In the absence of proper direction, workers have embraced a hybrid workflow of new remote-work solutions, browser-based software-as-a-service (SaaS) applications, and repurposed consumer tools for communication, file sharing, and collaboration. When combined with BYOD and lax security oversight, these behaviors create the perfect opportunity for malicious external actors looking to profit from cybercrime.
The Threat of Shadow I.T.
“Shadow I.T” is the general term used to describe applications and devices, largely SaaS, that employees set up and use without I.T. permission or corporate controls. From unsecured devices to public cloud file-sharing and personal e-mail, many remote employees have chosen the path of least resistance and embraced shadow I.T. These highly unsafe work behaviors have the potential to put corporate data at risk, and represent one of the biggest potential vulnerabilities in I.T. today.
Over the next year, enterprise I.T. teams will be forced to effectively reform the rushed systems and infrastructure put in place during 2020, while taking into account the new needs of existing remote workers. This balancing act will require new strategies and approaches to dealing with both security and user behaviors.
According to a 2020 study by Cyberark, convenience often outweighs security for working parents. As people have transitioned into working from home full-time, caring for children and family members can take up more mental space than cybersecurity best practices. As a result, 93% of working parents have reused passwords across applications and devices, and 29% of working parents admitted that they allow other members of their household to use their corporate devices for activities like schoolwork, gaming and shopping. These insecure activities can have major repercussions.

*Saved entries:*
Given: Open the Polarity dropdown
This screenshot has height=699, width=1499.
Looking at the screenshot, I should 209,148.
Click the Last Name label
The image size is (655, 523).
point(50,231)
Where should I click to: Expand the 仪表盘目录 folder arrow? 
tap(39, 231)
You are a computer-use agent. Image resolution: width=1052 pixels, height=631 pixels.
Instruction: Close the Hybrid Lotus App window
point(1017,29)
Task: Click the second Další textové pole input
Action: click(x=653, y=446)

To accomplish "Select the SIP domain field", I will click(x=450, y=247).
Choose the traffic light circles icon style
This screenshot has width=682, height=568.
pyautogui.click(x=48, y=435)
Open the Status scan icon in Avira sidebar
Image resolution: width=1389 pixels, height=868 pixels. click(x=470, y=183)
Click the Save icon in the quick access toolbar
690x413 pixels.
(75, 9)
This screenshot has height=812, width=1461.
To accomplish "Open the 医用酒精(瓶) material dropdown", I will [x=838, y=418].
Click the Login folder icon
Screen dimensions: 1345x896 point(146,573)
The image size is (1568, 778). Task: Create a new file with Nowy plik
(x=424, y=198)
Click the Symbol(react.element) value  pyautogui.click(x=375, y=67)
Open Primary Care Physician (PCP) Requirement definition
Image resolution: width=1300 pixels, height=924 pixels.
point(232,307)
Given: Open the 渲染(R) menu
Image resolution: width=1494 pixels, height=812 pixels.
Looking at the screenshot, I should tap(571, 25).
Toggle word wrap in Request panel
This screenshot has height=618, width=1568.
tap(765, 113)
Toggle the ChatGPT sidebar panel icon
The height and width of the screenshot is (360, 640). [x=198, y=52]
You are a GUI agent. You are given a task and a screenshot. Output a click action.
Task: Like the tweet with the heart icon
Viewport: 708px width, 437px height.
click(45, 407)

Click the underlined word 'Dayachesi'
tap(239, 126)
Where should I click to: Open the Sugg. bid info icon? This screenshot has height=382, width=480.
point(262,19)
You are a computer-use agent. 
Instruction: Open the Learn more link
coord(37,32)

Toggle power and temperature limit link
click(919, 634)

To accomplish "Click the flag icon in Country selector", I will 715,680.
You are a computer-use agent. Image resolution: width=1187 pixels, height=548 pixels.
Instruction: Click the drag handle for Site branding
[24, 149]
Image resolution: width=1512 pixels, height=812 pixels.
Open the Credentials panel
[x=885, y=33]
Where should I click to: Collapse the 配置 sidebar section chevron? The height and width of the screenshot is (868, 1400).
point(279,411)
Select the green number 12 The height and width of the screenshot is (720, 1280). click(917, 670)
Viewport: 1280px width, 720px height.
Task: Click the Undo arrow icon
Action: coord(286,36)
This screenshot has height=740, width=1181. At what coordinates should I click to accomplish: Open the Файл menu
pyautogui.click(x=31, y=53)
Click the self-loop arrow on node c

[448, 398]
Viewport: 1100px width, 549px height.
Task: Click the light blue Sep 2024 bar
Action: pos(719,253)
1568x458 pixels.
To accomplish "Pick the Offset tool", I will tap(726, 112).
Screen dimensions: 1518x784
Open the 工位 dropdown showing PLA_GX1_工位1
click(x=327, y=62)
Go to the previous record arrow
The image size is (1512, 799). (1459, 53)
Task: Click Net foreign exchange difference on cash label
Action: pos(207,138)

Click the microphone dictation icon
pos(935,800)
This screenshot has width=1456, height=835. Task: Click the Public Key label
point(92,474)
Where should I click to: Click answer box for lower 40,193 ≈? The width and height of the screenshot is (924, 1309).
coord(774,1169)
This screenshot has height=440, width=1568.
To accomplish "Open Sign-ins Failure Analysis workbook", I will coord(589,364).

*GIVEN REQUEST:* In the remote-work security text, what share of working parents reused passwords across applications and devices, according to the 2020 Cyberark study?

*WRITTEN RESPONSE:* 93%